= Written task =
Turn the lines from the one containing "You are a computer-use agent. Viewport: 1270px" through the one containing "I will point(195,514).", inclusive, into a numbered list, skipping blank lines.

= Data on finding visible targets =
— BEGIN —

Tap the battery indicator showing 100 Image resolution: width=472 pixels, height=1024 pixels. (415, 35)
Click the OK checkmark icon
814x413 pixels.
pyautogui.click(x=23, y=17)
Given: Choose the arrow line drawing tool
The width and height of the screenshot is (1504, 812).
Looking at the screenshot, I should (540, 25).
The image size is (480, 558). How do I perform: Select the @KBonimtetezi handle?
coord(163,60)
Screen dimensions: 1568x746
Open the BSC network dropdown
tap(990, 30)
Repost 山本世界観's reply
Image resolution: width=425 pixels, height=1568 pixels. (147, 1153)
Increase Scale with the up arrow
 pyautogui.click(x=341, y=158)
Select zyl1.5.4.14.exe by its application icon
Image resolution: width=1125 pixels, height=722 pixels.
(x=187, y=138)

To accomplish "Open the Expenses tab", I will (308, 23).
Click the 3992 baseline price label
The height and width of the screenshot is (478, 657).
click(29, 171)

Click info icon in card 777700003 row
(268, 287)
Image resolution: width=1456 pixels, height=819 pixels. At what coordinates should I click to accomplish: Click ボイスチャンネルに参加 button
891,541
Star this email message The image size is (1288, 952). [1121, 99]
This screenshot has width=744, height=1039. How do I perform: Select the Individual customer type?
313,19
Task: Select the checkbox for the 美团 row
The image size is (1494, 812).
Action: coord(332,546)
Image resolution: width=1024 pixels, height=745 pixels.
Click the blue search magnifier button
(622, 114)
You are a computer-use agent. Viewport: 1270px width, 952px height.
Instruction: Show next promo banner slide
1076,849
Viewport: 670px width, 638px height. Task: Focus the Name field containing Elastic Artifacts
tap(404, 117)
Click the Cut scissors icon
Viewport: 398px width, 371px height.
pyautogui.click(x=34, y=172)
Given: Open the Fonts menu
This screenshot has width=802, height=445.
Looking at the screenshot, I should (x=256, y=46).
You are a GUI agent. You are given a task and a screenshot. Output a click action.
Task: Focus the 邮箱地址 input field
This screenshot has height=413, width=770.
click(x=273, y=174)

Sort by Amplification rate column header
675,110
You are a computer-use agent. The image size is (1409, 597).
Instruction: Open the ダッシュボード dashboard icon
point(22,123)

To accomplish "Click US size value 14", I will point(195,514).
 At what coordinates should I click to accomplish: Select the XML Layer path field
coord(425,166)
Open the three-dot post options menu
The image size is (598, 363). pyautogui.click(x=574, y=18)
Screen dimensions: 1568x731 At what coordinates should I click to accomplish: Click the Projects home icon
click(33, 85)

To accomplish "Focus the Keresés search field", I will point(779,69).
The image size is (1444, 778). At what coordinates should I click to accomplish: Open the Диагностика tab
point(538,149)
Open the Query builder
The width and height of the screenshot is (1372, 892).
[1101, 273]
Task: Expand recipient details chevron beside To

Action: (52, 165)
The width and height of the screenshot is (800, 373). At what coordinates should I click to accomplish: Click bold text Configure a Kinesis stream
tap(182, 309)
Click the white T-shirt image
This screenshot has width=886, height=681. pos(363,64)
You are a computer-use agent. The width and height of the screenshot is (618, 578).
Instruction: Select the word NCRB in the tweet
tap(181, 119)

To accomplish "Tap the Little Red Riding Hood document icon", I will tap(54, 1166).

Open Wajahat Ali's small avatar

— END —

= Solution below =
1. You are a computer-use agent. Viewport: 1270px width, 952px height.
2. Instruction: Show next promo banner slide
3. 1076,849
4. Viewport: 670px width, 638px height. Task: Focus the Name field containing Elastic Artifacts
5. tap(404, 117)
6. Click the Cut scissors icon
7. Viewport: 398px width, 371px height.
8. pyautogui.click(x=34, y=172)
9. Given: Open the Fonts menu
10. This screenshot has width=802, height=445.
11. Looking at the screenshot, I should (x=256, y=46).
12. You are a GUI agent. You are given a task and a screenshot. Output a click action.
13. Task: Focus the 邮箱地址 input field
14. This screenshot has height=413, width=770.
15. click(x=273, y=174)
16. Sort by Amplification rate column header
17. 675,110
18. You are a computer-use agent. The image size is (1409, 597).
19. Instruction: Open the ダッシュボード dashboard icon
20. point(22,123)
21. To accomplish "Click US size value 14", I will point(195,514).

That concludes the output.